Por Luiza Vilela 1 de Abril de 2026 👁️ 0 visualizações 💬 0 comentários
Código-Mãe: o silêncio de 20 anos que virou pintura pelas mãos de Jane e Gabriel Wickbold

A arte, às vezes, precisa de tempo para curar e de companhia para transbordar. Após duas décadas de uma trajetória interrompida, a artista Jane Wickbold retorna ao ateliê para um exercício inédito de construção a quatro mãos com o filho, Gabriel Wickbold.

A exposição "Código-Mãe", que abre no dia 6 de abril na Vila Nova Conceição, é diálogo vivo. São 22 telas onde o gesto de um se sobrepõe à persistência do outro, e retratam o DNA familiar em linguagem pictórica. Estará presente também na SP Arte, que começa na próxima quinta-feira, 9 de abril.

Jane, que iniciou a trajetória na arte nos anos 1990 e teve a produção interrompida no início dos anos 2000, volta de forma prática e simultânea: mãe e filho trabalham sobre as mesmas superfícies, para transformar a pintura em um campo de ação comum.

Para Gabriel, consolidado na fotografia desde 2012, o projeto representa um deslocamento de linguagem para a pintura, onde o gesto repetitivo e a construção por camadas tornam-se o eixo estruturante da obra.

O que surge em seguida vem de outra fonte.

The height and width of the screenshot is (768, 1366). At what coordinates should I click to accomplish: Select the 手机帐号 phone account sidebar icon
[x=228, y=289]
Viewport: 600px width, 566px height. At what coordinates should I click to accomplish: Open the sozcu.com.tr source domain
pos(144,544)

A matéria do tempo e o corpo que resiste

As obras de "Código-Mãe" partem de um acúmulo de registros no tempo. Cada traço é um intervalo de presença. Um elemento curioso é a incorporação de telas de sombreamento — materiais usados no cultivo de plantas sensíveis à luz — que operam como pele e proteção nas telas. Elas criam um jogo de sobreposição e instabilidade, que sugerem que a imagem está sempre em processo de formação.

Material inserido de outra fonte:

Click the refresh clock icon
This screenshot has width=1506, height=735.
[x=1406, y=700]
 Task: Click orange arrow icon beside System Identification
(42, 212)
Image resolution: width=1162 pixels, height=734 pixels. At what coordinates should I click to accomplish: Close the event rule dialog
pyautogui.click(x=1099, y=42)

A dimensão física também é central na mostra. A convivência de Jane com a artrite reumatoide juvenil introduz uma camada de resiliência à matéria. As superfícies, por vezes, assemelham-se a cascos ou estruturas de contenção. É uma maneira de tensionar a fragilidade do corpo contra a resistência da arte.

O processo foi tão intenso que está sendo registrado em um documentário, que acompanha as conversas e os silêncios do ateliê.

Ao revisitar a prática de Jane, Gabriel desloca a ideia de "influência" para algo mais profundo. Valores como disciplina e persistência deixam de ser méritos individuais para serem entendidos como parte de um ambiente formador. Na exposição, há uma inversão de luz: aquela que ocupava uma posição estrutural nos bastidores passa a assumir a centralidade, enquanto a linguagem de Gabriel se reconhece como fruto dessa transmissão invisível.